-- WHAT YOU HAVE TO DO --
Reproduce the records between the lines holding "Go to the People" and "Looking at the screenshot, I should 493,75.", inclusive, replacing "Screen dimensions" with "Display size" and leaving everything else unchanged.

___ PROVIDED MATERIAL ___

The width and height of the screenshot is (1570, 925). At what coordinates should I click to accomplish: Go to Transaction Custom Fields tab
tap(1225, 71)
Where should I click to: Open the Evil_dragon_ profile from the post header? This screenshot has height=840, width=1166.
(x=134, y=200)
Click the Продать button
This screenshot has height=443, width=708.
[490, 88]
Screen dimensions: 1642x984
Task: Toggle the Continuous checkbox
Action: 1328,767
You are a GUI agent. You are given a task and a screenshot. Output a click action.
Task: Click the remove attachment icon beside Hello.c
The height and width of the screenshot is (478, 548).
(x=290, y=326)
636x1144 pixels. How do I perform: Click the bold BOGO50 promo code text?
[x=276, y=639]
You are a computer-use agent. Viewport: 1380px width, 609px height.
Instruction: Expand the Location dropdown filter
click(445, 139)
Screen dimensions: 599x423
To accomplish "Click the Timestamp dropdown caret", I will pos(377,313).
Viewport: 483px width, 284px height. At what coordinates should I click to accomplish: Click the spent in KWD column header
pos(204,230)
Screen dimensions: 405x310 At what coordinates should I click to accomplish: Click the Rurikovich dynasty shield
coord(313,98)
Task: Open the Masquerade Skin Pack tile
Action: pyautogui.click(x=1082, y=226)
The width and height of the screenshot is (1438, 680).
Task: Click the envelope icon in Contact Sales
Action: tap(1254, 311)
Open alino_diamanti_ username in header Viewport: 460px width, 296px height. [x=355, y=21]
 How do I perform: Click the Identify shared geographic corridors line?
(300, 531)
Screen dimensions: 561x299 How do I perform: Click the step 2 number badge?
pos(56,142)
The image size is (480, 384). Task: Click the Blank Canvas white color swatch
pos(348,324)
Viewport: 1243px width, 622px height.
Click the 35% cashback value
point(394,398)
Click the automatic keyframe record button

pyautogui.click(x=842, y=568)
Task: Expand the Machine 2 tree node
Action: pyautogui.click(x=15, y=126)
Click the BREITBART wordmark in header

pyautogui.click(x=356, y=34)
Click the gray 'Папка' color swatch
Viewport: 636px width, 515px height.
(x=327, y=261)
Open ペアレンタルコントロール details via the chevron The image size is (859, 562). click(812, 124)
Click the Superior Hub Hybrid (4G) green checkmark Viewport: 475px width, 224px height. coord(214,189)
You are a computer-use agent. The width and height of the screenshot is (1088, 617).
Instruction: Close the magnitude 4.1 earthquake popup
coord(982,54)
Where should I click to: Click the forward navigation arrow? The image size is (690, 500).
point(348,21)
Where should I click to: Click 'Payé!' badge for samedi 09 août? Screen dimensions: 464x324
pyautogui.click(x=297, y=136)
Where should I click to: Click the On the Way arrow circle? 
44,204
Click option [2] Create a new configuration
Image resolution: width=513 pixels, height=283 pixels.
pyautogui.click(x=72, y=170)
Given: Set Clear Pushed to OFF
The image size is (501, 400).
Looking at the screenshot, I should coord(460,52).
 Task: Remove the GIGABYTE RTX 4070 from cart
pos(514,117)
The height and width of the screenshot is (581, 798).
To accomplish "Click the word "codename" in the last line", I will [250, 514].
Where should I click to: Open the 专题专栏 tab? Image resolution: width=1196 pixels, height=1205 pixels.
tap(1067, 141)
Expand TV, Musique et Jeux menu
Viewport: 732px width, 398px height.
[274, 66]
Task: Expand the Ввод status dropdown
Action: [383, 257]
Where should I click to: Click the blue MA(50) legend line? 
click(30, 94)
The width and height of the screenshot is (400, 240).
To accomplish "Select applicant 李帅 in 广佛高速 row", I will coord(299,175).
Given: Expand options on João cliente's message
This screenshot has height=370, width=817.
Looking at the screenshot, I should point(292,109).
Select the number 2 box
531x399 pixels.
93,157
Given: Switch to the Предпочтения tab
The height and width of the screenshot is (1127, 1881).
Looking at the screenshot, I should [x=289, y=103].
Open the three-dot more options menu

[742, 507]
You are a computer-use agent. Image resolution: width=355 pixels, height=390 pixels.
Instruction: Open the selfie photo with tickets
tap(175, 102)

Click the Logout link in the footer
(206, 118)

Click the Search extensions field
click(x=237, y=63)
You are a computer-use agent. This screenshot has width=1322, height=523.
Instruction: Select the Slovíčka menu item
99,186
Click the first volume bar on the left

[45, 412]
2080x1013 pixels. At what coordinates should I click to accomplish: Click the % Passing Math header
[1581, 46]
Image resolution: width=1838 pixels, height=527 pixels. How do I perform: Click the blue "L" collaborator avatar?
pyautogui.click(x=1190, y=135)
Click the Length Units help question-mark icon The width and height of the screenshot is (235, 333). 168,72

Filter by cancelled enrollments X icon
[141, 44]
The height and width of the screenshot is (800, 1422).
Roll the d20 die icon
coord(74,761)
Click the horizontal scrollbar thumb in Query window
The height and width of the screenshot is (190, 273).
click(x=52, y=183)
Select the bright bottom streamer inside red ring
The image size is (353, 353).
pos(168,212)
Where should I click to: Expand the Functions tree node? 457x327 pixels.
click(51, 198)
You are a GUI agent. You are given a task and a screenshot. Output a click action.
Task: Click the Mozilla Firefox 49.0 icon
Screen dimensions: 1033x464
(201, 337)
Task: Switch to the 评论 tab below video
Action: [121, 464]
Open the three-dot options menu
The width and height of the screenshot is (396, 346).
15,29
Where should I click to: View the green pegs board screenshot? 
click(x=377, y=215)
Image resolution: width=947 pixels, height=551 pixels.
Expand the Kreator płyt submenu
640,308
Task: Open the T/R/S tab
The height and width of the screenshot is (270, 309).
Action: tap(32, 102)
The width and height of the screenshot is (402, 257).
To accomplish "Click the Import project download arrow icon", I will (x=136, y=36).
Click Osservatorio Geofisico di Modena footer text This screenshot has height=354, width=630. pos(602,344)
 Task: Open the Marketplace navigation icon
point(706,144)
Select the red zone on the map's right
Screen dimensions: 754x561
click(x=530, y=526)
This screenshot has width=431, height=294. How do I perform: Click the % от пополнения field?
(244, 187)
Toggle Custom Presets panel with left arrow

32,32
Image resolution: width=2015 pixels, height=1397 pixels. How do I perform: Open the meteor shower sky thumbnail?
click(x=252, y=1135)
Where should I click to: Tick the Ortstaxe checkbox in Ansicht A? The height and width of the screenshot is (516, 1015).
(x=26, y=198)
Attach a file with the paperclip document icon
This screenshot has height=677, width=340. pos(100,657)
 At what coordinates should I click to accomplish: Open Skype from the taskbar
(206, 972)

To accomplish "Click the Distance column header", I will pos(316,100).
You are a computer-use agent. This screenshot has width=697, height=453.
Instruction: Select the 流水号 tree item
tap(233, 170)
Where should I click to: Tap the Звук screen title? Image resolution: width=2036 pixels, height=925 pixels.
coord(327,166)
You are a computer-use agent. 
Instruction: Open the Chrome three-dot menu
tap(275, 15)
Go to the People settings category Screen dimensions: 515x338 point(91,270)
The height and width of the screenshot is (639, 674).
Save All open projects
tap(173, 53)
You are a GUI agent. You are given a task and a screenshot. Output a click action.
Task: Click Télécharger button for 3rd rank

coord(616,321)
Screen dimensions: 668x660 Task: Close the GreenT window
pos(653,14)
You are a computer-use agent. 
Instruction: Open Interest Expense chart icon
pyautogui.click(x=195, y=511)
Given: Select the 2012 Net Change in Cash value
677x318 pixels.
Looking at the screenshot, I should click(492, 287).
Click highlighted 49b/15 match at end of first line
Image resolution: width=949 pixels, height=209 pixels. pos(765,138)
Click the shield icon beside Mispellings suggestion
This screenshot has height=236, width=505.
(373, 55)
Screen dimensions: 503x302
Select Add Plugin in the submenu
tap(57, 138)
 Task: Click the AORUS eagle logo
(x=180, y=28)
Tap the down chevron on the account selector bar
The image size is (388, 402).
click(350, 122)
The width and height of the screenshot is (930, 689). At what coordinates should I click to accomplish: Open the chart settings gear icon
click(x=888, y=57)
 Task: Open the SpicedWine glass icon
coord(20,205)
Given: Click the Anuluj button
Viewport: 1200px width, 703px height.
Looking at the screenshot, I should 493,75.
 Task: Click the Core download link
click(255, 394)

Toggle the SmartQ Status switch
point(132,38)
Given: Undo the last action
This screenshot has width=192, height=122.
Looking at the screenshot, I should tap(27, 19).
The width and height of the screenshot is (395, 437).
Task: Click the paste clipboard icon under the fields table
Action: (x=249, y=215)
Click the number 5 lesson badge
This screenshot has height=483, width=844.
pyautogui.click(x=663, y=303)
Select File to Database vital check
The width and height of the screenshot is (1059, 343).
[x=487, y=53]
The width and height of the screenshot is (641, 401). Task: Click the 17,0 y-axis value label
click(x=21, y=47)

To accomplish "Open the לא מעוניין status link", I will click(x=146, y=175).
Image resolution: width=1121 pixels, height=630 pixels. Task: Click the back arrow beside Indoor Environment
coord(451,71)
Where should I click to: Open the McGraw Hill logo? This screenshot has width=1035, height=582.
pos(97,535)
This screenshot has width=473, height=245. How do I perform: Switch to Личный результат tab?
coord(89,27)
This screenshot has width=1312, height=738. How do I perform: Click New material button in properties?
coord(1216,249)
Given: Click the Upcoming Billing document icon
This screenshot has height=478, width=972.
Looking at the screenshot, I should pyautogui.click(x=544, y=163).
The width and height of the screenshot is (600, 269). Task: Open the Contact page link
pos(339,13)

___

-- TASK SOLUTION --
Go to the People settings category Display size: 515x338 point(91,270)
The height and width of the screenshot is (639, 674).
Save All open projects
tap(173, 53)
You are a GUI agent. You are given a task and a screenshot. Output a click action.
Task: Click Télécharger button for 3rd rank

coord(616,321)
Display size: 668x660 Task: Close the GreenT window
pos(653,14)
You are a computer-use agent. 
Instruction: Open Interest Expense chart icon
pyautogui.click(x=195, y=511)
Given: Select the 2012 Net Change in Cash value
677x318 pixels.
Looking at the screenshot, I should click(492, 287).
Click highlighted 49b/15 match at end of first line
Image resolution: width=949 pixels, height=209 pixels. pos(765,138)
Click the shield icon beside Mispellings suggestion
This screenshot has height=236, width=505.
(373, 55)
Display size: 503x302
Select Add Plugin in the submenu
tap(57, 138)
 Task: Click the AORUS eagle logo
(x=180, y=28)
Tap the down chevron on the account selector bar
The image size is (388, 402).
click(350, 122)
The width and height of the screenshot is (930, 689). At what coordinates should I click to accomplish: Open the chart settings gear icon
click(x=888, y=57)
 Task: Open the SpicedWine glass icon
coord(20,205)
Given: Click the Anuluj button
Viewport: 1200px width, 703px height.
Looking at the screenshot, I should 493,75.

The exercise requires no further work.